(Stored entries)
<<<<

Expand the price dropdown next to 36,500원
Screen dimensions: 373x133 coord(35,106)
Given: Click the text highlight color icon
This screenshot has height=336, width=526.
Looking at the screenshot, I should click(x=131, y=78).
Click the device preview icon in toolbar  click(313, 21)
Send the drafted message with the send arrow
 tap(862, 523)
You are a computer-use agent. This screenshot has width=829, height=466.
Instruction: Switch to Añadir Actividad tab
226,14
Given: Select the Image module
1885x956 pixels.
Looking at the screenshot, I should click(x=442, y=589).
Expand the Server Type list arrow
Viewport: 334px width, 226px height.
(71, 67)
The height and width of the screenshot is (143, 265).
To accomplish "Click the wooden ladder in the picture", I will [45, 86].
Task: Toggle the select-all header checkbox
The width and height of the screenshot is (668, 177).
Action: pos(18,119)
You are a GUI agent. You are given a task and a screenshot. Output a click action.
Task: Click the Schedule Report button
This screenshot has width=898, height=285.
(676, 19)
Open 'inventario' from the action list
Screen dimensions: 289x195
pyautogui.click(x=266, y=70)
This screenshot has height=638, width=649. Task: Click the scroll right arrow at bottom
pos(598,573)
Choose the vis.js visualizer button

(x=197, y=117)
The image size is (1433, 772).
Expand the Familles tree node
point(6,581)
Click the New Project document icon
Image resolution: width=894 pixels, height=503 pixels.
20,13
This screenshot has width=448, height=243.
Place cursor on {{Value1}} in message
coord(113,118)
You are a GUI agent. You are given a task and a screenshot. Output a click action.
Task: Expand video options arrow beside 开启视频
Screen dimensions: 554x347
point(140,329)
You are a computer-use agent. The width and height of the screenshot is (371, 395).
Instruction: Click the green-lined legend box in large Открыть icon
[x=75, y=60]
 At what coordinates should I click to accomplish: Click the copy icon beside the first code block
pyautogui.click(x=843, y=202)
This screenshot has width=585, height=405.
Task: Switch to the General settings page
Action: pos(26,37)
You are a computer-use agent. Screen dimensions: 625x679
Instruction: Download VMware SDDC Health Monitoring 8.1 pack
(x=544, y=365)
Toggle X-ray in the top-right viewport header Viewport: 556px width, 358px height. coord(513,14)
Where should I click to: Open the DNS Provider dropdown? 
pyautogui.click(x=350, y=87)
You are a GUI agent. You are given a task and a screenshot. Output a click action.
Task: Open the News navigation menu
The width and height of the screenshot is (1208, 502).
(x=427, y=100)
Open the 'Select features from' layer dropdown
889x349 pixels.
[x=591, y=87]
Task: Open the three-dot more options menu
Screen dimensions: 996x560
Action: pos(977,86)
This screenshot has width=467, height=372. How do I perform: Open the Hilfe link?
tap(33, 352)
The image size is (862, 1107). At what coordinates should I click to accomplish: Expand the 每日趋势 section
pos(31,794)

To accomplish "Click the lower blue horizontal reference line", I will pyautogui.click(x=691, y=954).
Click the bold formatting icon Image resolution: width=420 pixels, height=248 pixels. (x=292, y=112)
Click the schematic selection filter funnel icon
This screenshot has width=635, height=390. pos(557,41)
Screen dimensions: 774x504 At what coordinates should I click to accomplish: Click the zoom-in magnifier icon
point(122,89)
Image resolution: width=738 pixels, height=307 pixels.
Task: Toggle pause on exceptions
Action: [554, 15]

>>>>

WHAT IS BEING ASKED: Repeat every entry exactly, leaving nothing out.

SOLVED PROBLEM:
Expand the price dropdown next to 36,500원
Screen dimensions: 373x133 coord(35,106)
Given: Click the text highlight color icon
This screenshot has height=336, width=526.
Looking at the screenshot, I should click(x=131, y=78).
Click the device preview icon in toolbar  click(313, 21)
Send the drafted message with the send arrow
 tap(862, 523)
You are a computer-use agent. This screenshot has width=829, height=466.
Instruction: Switch to Añadir Actividad tab
226,14
Given: Select the Image module
1885x956 pixels.
Looking at the screenshot, I should click(x=442, y=589).
Expand the Server Type list arrow
Viewport: 334px width, 226px height.
(71, 67)
The height and width of the screenshot is (143, 265).
To accomplish "Click the wooden ladder in the picture", I will [45, 86].
Task: Toggle the select-all header checkbox
The width and height of the screenshot is (668, 177).
Action: pos(18,119)
You are a GUI agent. You are given a task and a screenshot. Output a click action.
Task: Click the Schedule Report button
This screenshot has width=898, height=285.
(676, 19)
Open 'inventario' from the action list
Screen dimensions: 289x195
pyautogui.click(x=266, y=70)
This screenshot has height=638, width=649. Task: Click the scroll right arrow at bottom
pos(598,573)
Choose the vis.js visualizer button

(x=197, y=117)
The image size is (1433, 772).
Expand the Familles tree node
point(6,581)
Click the New Project document icon
Image resolution: width=894 pixels, height=503 pixels.
20,13
This screenshot has width=448, height=243.
Place cursor on {{Value1}} in message
coord(113,118)
You are a GUI agent. You are given a task and a screenshot. Output a click action.
Task: Expand video options arrow beside 开启视频
Screen dimensions: 554x347
point(140,329)
You are a computer-use agent. The width and height of the screenshot is (371, 395).
Instruction: Click the green-lined legend box in large Открыть icon
[x=75, y=60]
 At what coordinates should I click to accomplish: Click the copy icon beside the first code block
pyautogui.click(x=843, y=202)
This screenshot has width=585, height=405.
Task: Switch to the General settings page
Action: pos(26,37)
You are a computer-use agent. Screen dimensions: 625x679
Instruction: Download VMware SDDC Health Monitoring 8.1 pack
(x=544, y=365)
Toggle X-ray in the top-right viewport header Viewport: 556px width, 358px height. coord(513,14)
Where should I click to: Open the DNS Provider dropdown? 
pyautogui.click(x=350, y=87)
You are a GUI agent. You are given a task and a screenshot. Output a click action.
Task: Open the News navigation menu
The width and height of the screenshot is (1208, 502).
(x=427, y=100)
Open the 'Select features from' layer dropdown
889x349 pixels.
[x=591, y=87]
Task: Open the three-dot more options menu
Screen dimensions: 996x560
Action: pos(977,86)
This screenshot has width=467, height=372. How do I perform: Open the Hilfe link?
tap(33, 352)
The image size is (862, 1107). At what coordinates should I click to accomplish: Expand the 每日趋势 section
pos(31,794)

To accomplish "Click the lower blue horizontal reference line", I will pyautogui.click(x=691, y=954).
Click the bold formatting icon Image resolution: width=420 pixels, height=248 pixels. (x=292, y=112)
Click the schematic selection filter funnel icon
This screenshot has width=635, height=390. pos(557,41)
Screen dimensions: 774x504 At what coordinates should I click to accomplish: Click the zoom-in magnifier icon
point(122,89)
Image resolution: width=738 pixels, height=307 pixels.
Task: Toggle pause on exceptions
Action: [554, 15]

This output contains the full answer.